### Text shown
Copper–ligand clusters dictate size of cyclized peptide formed during alkyne–azide cycloaddition on solid support

Abstract

Peptide and peptidomimetic cyclization by copper-catalyzed alkyne–azide cycloaddition (CuAAC) reaction have been used to mimic disulfide bonds, alpha helices, amide bonds, and for one-bead-one-compound (OBOC) library development. A limited number of solid-supported CuAAC cyclization methods resulting in monomeric cyclic peptide formation have been reported for specific peptide sequences, but there exists no general study on monocyclic peptide formation using CuAAC cyclization. Since several cyclic peptides identified from an OBOC CuAAC cyclized library has been shown to have important biological applications, we discuss here an efficient method of alkyne–azide ‘click’ catalyzed monomeric cyclic peptide formation on a solid support. The reason behind the efficiency of the method is explored. CuAAC cyclization of a peptide sequence with azidolysine and propargylglycine is performed under various reaction conditions, with different catalysts, in the presence or absence of an organic base. The results indicate that piperidine plays a critical role in the reaction yield and monomeric cycle formation by coordinating to Cu and forming Cu–ligand clusters. A previously synthesized copper compound containing piperidine, [Cu₄I₄(pip)₄], is found to catalyze the CuAAC cyclization of monomeric peptide effectively. The use of 1.5 equivalents of CuI and the use of DMF as solvent is found to give optimal CuAAC cyclized monomer yields. The effect of the peptide sequence and peptide length on monomer formation are also investigated by varying either parameter systemically. Peptide length is identified as the determining factor for whether the monomeric or dimeric cyclic peptide is the major product. For peptides with six, seven, or eight amino acids, the monomer is the major product from CuAAC cyclization. Longer and shorter peptides on cyclization show less monomer formation. CuAAC peptide cyclization of non-optimal peptide lengths such as pentamers is affected significantly by the amino acid sequence and give lower yields.

[Recorded data]
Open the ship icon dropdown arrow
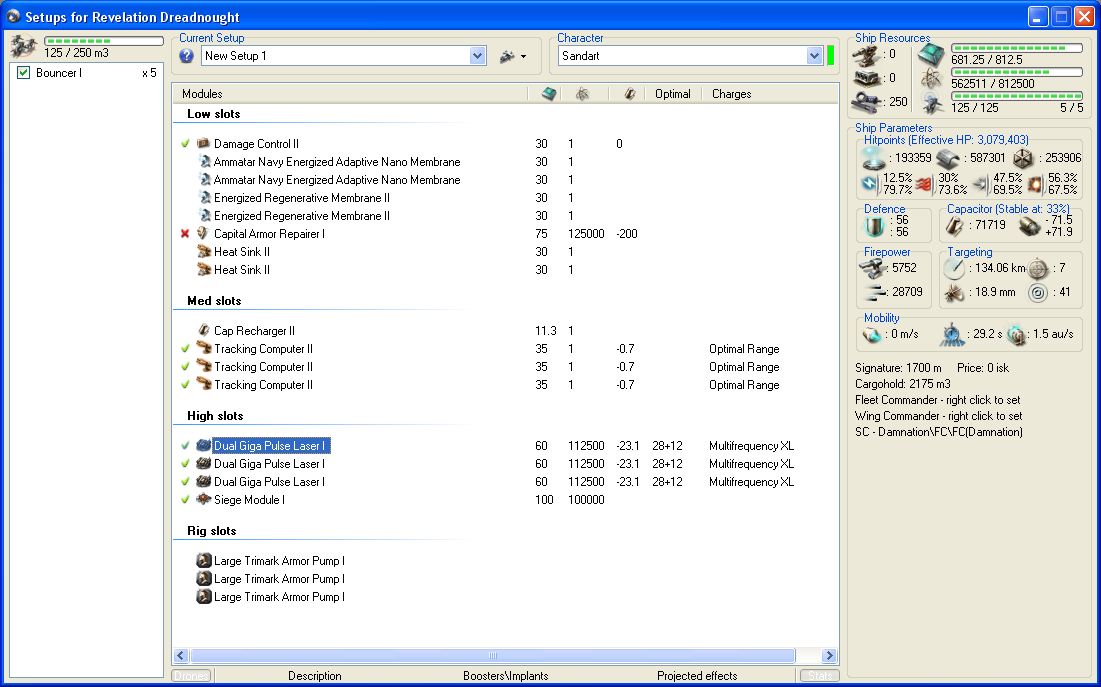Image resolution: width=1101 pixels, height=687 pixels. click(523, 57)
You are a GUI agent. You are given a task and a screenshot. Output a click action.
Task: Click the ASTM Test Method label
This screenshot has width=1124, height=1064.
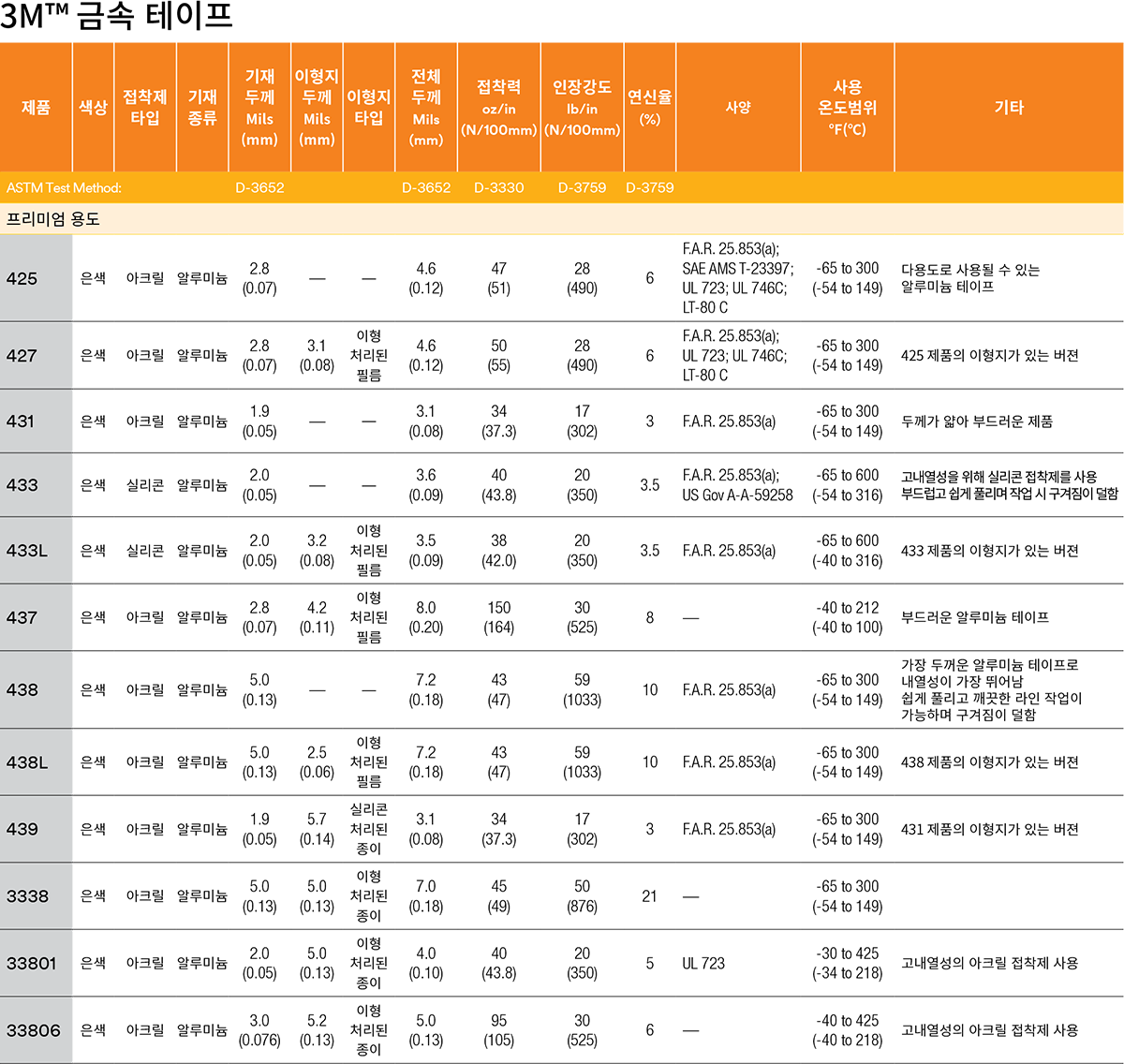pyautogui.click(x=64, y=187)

### What is expected
Reproduce verbatim the full text on copper–ligand clusters in solid-supported peptide cyclization, from its title through the last sentence of the abstract.

### Answer section
Copper–ligand clusters dictate size of cyclized peptide formed during alkyne–azide cycloaddition on solid support

Abstract

Peptide and peptidomimetic cyclization by copper-catalyzed alkyne–azide cycloaddition (CuAAC) reaction have been used to mimic disulfide bonds, alpha helices, amide bonds, and for one-bead-one-compound (OBOC) library development. A limited number of solid-supported CuAAC cyclization methods resulting in monomeric cyclic peptide formation have been reported for specific peptide sequences, but there exists no general study on monocyclic peptide formation using CuAAC cyclization. Since several cyclic peptides identified from an OBOC CuAAC cyclized library has been shown to have important biological applications, we discuss here an efficient method of alkyne–azide ‘click’ catalyzed monomeric cyclic peptide formation on a solid support. The reason behind the efficiency of the method is explored. CuAAC cyclization of a peptide sequence with azidolysine and propargylglycine is performed under various reaction conditions, with different catalysts, in the presence or absence of an organic base. The results indicate that piperidine plays a critical role in the reaction yield and monomeric cycle formation by coordinating to Cu and forming Cu–ligand clusters. A previously synthesized copper compound containing piperidine, [Cu₄I₄(pip)₄], is found to catalyze the CuAAC cyclization of monomeric peptide effectively. The use of 1.5 equivalents of CuI and the use of DMF as solvent is found to give optimal CuAAC cyclized monomer yields. The effect of the peptide sequence and peptide length on monomer formation are also investigated by varying either parameter systemically. Peptide length is identified as the determining factor for whether the monomeric or dimeric cyclic peptide is the major product. For peptides with six, seven, or eight amino acids, the monomer is the major product from CuAAC cyclization. Longer and shorter peptides on cyclization show less monomer formation. CuAAC peptide cyclization of non-optimal peptide lengths such as pentamers is affected significantly by the amino acid sequence and give lower yields.